• _Information shown_
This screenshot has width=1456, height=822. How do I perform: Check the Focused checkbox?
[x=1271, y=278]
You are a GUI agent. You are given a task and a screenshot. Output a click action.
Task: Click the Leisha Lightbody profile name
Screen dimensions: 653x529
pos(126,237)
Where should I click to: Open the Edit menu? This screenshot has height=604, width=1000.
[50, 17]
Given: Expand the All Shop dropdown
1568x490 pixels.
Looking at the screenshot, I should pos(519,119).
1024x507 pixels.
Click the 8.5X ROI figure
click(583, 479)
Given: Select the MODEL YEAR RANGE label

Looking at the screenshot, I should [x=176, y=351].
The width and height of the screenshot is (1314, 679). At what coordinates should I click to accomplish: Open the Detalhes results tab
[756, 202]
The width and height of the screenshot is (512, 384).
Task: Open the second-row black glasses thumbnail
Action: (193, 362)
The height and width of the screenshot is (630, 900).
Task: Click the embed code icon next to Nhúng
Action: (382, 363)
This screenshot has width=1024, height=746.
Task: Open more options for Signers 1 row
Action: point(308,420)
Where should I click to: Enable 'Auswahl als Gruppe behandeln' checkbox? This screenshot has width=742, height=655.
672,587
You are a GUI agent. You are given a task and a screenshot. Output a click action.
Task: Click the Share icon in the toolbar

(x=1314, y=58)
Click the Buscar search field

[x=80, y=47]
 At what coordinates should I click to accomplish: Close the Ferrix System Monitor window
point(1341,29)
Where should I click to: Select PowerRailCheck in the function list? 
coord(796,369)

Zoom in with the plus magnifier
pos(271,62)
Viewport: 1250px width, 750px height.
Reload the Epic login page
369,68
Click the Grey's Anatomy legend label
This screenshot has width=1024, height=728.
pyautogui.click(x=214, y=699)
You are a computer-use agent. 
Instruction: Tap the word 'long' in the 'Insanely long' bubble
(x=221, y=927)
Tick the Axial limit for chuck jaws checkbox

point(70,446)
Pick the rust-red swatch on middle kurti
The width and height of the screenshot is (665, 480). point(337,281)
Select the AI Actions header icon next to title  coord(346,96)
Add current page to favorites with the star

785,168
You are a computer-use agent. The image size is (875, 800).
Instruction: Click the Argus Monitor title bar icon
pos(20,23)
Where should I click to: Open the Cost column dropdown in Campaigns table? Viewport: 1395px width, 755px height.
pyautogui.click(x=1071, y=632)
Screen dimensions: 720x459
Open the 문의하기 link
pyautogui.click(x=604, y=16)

• _What the task asks_
Copy all of the data above exactly, line for line.

• _In response_
This screenshot has width=1456, height=822. How do I perform: Check the Focused checkbox?
[x=1271, y=278]
You are a GUI agent. You are given a task and a screenshot. Output a click action.
Task: Click the Leisha Lightbody profile name
Screen dimensions: 653x529
pos(126,237)
Where should I click to: Open the Edit menu? This screenshot has height=604, width=1000.
[50, 17]
Given: Expand the All Shop dropdown
1568x490 pixels.
Looking at the screenshot, I should pos(519,119).
1024x507 pixels.
Click the 8.5X ROI figure
click(583, 479)
Given: Select the MODEL YEAR RANGE label

Looking at the screenshot, I should [x=176, y=351].
The width and height of the screenshot is (1314, 679). At what coordinates should I click to accomplish: Open the Detalhes results tab
[756, 202]
The width and height of the screenshot is (512, 384).
Task: Open the second-row black glasses thumbnail
Action: (193, 362)
The height and width of the screenshot is (630, 900).
Task: Click the embed code icon next to Nhúng
Action: (382, 363)
This screenshot has width=1024, height=746.
Task: Open more options for Signers 1 row
Action: point(308,420)
Where should I click to: Enable 'Auswahl als Gruppe behandeln' checkbox? This screenshot has width=742, height=655.
672,587
You are a GUI agent. You are given a task and a screenshot. Output a click action.
Task: Click the Share icon in the toolbar

(x=1314, y=58)
Click the Buscar search field

[x=80, y=47]
 At what coordinates should I click to accomplish: Close the Ferrix System Monitor window
point(1341,29)
Where should I click to: Select PowerRailCheck in the function list? 
coord(796,369)

Zoom in with the plus magnifier
pos(271,62)
Viewport: 1250px width, 750px height.
Reload the Epic login page
369,68
Click the Grey's Anatomy legend label
This screenshot has width=1024, height=728.
pyautogui.click(x=214, y=699)
You are a computer-use agent. 
Instruction: Tap the word 'long' in the 'Insanely long' bubble
(x=221, y=927)
Tick the Axial limit for chuck jaws checkbox

point(70,446)
Pick the rust-red swatch on middle kurti
The width and height of the screenshot is (665, 480). point(337,281)
Select the AI Actions header icon next to title  coord(346,96)
Add current page to favorites with the star

785,168
You are a computer-use agent. The image size is (875, 800).
Instruction: Click the Argus Monitor title bar icon
pos(20,23)
Where should I click to: Open the Cost column dropdown in Campaigns table? Viewport: 1395px width, 755px height.
pyautogui.click(x=1071, y=632)
Screen dimensions: 720x459
Open the 문의하기 link
pyautogui.click(x=604, y=16)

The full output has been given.